In response to this comment, National Union chairman Ya'acov Katz wrote an admonishing letter to Emmanuel stating:

"For many Israelis, this report is a cause for worry because it reveals a condescending attitude toward our prime minister and Israeli public opinion. This is an attitude that Israel does not expect from a real friend such as the US..."

 - Another hero of the Jewish community, special envoy to the Mideast George Mitchell, further proved the destructive path on which the Obama administration has embarked by stating his intent to include the Arab peace initiative into his Mideast policy. As Leo Rennert wrote in AT:

"According to Mitchell, creation of a Palestinian state, per se, will be the magic wand to bring peace to the region.  George W. Bush, the first American president to endorse Palestinian statehood, had a quite different plan...before there could be a Palestine, there had to be guarantees that it really would be ‘untainted by terrorism.'  That stipulation is gone from the Obama/Mitchell playbook.

"To make matters even worse for Israel, Mitchell kept assuring Palestinian leaders that the Arab ‘peace initiative' would become part and parcel of Washington's drive for a two-state solution.  The Arab plan actually is a prescription for the end of Israel as a Jewish state because it's predicated on a ‘right of return' for millions of Palestinian refugees and their descendants to flood back into Israel."

 - Additional steps taken by Obama suggesting a lack of support for Israel include his decision to join the UN Human Rights Council and his administration's involvement in the planning stages of Durban II (including toying with the idea of actually attending).

Victor Davis Hanson summarizes the status of relations between the United States and Israel as follows:

"I am very worried.
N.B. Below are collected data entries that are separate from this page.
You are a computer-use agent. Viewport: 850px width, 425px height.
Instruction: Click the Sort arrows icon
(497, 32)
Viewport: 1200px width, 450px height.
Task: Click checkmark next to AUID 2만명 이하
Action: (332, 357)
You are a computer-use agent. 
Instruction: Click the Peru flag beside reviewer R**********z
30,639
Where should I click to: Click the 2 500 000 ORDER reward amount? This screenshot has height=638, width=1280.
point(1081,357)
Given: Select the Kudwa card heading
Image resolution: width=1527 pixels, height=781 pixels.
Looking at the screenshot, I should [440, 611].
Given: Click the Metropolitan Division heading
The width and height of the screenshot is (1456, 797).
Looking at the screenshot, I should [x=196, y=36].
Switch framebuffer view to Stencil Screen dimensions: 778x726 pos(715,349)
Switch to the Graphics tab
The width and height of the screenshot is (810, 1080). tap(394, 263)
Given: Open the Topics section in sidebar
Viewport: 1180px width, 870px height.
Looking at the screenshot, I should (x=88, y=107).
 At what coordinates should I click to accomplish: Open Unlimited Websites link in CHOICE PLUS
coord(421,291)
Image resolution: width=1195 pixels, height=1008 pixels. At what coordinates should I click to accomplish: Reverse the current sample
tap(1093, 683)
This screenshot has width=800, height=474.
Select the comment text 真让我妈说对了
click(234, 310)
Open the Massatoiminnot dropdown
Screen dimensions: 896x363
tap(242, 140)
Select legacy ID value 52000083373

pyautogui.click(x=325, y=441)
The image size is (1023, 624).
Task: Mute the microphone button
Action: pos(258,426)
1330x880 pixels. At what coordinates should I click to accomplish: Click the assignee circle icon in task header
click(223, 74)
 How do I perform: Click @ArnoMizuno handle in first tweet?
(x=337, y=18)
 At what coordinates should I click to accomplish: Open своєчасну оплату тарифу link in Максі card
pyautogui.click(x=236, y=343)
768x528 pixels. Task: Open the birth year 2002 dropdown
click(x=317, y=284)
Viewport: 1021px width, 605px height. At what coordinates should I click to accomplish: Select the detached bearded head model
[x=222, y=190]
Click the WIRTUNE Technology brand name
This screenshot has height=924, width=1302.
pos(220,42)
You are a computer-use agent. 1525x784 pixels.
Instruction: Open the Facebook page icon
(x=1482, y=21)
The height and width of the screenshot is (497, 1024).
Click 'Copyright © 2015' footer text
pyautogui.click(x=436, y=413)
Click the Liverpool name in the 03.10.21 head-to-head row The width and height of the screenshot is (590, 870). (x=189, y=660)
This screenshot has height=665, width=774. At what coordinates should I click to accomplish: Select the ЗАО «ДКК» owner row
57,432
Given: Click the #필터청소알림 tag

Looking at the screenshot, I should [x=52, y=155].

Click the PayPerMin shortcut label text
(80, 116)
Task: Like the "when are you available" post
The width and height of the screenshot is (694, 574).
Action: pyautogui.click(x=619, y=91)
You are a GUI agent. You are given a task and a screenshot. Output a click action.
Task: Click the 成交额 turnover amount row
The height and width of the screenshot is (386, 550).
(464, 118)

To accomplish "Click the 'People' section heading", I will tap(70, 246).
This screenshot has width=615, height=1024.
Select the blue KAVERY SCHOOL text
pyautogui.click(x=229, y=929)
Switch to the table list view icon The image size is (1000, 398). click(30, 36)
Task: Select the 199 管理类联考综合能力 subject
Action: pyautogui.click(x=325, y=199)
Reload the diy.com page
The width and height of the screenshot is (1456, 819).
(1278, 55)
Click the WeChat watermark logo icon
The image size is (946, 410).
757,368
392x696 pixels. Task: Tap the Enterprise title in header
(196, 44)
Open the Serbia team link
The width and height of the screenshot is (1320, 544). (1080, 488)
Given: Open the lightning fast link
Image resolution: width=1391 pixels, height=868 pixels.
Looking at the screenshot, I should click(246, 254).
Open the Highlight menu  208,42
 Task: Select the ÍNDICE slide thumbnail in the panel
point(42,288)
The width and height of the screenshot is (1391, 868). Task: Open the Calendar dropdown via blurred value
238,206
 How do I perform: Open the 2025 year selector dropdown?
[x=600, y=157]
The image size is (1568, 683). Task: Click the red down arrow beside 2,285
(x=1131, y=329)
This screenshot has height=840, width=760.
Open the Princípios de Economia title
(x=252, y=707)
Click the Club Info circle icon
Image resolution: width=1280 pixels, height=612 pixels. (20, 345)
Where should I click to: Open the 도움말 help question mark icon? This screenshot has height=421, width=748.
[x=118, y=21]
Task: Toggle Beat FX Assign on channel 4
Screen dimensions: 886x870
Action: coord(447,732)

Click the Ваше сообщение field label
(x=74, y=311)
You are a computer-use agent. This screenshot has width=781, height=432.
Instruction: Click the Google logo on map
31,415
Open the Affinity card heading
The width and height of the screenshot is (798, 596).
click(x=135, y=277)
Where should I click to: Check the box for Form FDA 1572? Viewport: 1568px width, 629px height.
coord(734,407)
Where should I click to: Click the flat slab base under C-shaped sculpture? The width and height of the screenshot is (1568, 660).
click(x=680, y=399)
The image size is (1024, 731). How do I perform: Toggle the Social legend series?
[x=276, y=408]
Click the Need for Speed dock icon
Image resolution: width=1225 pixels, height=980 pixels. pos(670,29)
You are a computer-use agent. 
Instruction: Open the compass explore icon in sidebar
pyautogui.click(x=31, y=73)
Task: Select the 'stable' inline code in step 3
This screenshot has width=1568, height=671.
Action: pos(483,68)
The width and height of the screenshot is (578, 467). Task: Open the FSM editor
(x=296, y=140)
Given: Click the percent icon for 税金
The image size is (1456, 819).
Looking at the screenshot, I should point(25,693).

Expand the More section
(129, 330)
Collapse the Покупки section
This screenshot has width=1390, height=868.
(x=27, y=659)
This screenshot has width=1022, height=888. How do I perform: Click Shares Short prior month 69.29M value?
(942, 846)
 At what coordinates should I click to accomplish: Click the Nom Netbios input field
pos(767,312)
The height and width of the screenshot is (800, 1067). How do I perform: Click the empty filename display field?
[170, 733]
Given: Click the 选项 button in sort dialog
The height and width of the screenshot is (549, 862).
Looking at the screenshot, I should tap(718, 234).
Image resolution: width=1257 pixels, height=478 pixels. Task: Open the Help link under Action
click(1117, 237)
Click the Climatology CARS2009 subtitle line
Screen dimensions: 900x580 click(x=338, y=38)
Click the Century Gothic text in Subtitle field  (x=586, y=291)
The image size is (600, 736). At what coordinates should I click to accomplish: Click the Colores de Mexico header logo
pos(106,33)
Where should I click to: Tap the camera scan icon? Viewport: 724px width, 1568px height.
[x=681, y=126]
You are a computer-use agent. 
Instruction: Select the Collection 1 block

Israel I think is alone now. The failed Freeman appointment, the historically puerile al-Arabiya interview (cf. e.g., Obama's praise of the good ole days, some thirty years ago, when Sadat was murdered, Khomeini took over, Saddam was flexing his muscles, Americans were routinely murdered, etc.) the Samantha Power appointment, the 'outreach' to Syria, the video for Iran, the Gaza/Hamas rebuilding, the tough behind-the-scenes lectures to Israel-all this bodes ill.


Does Team Obama really believe that a murderous autocratic cabal like Hamas is merely different from a democratic constitutional republic like Israel? At best we have naiveté at the helm (Obama thinks he can mesmerize misunderstood killers), at worst, a genuine feeling that Israel is an aggressive, Western imperialist power exploiting indigenous people of color who simply wish to be free--in other words, the Rev. Wright-Bill Ayers-Rashid Khalidi view of the Middle East."

Lauri B. Regan is an attorney at a global law firm in New York.